PASSAGE:
Christie’s announced that it is going to auction for the first time art that has been generated via an artificial intelligence algorithm which is estimated to sell for $7,000 to $10,000....
Christie’s Says AI Art is Not a Masterpiece, But Good Enough for $10K
Written by Rich Ord
  • Christie’s announced that it is going to auction for the first time art that has been generated via an artificial intelligence algorithm. The art was created by Obvious, a Paris-based collective consisting of Hugo Caselles-Dupré, Pierre Fautrel, and Gauthier Vernier using AI software.

    Richard Lloyd, Christie’s International head of Prints & Multiples discussed AI art in an interview on CBS:

    AI Art Used Software Called the GAN Algorithm

    Obvious used a nifty piece of software called the GAN algorithm. What they did is uploaded thousands of images to a computer and that point it actually splits itself in two. One half is called the Generator and that analyzes those thousands of portraits and learns what a portrait is. It sort of parses through all those and then thinks now I am going to start creating my own versions of those.

TO DO:
**a.** According to the article on Christie's AI art auction, what price range is estimated for the AI-generated artwork?
**b.** Revise the part of the article on Christie's AI art auction between "AI Art Used" and "versions of those.", inclusive, changing "Generator" to "Producer".

GIVEN INFORMATION:
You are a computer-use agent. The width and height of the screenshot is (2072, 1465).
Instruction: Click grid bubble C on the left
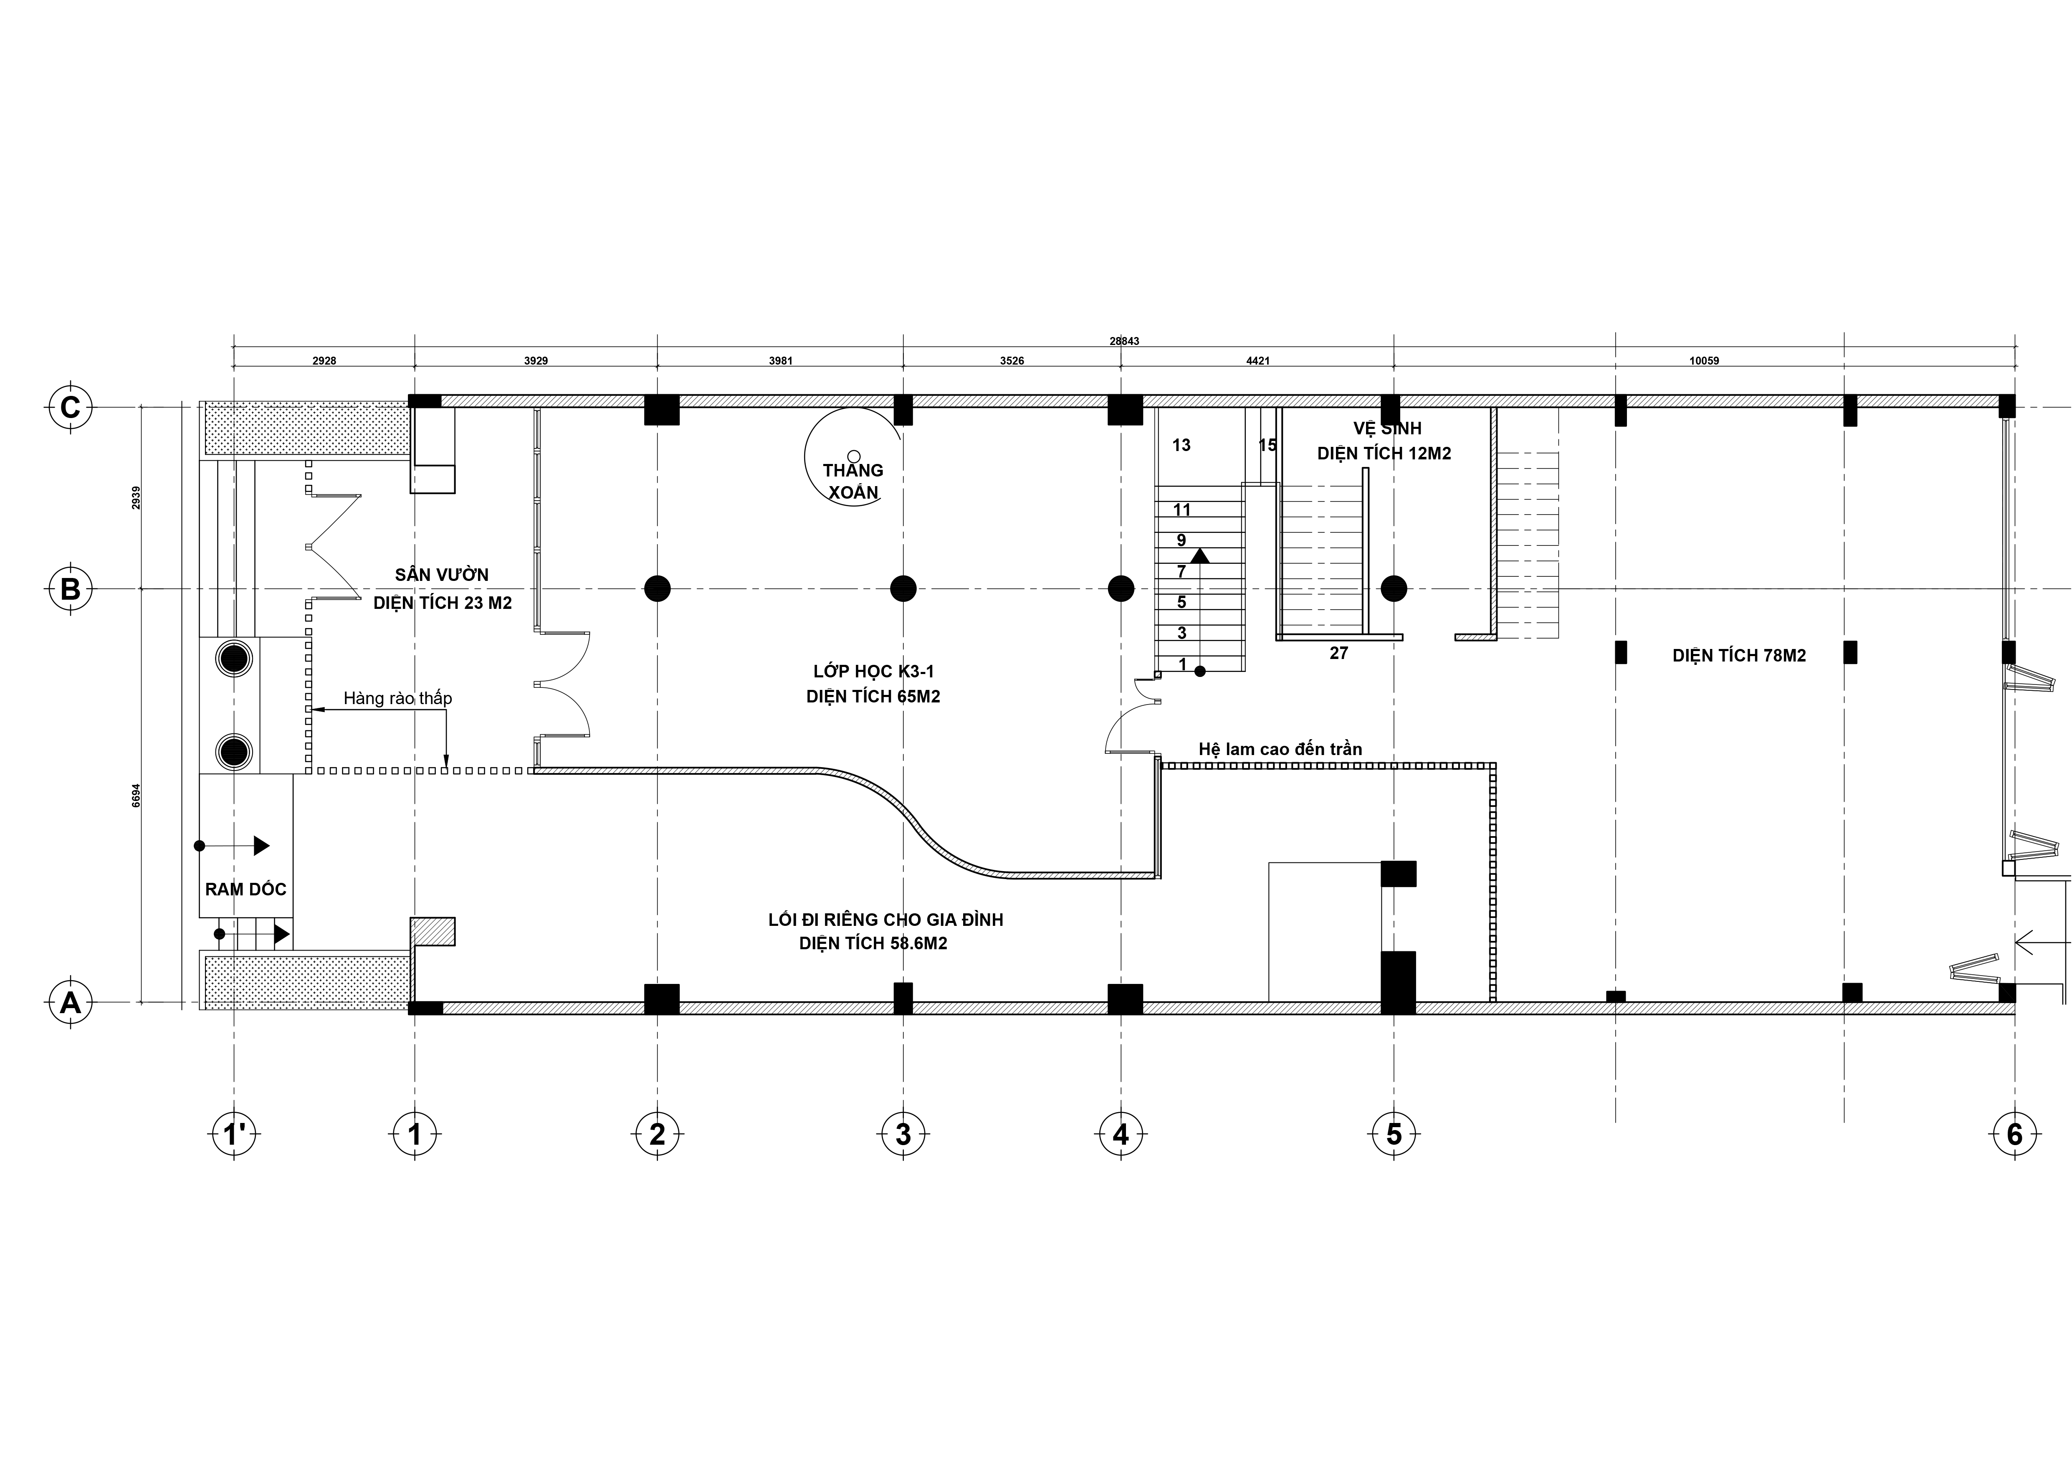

ANSWERS TO THE PROBLEMS:
**a.** $7,000 to $10,000

**b.**
AI Art Used Software Called the GAN Algorithm

    Obvious used a nifty piece of software called the GAN algorithm. What they did is uploaded thousands of images to a computer and that point it actually splits itself in two. One half is called the Producer and that analyzes those thousands of portraits and learns what a portrait is. It sort of parses through all those and then thinks now I am going to start creating my own versions of those.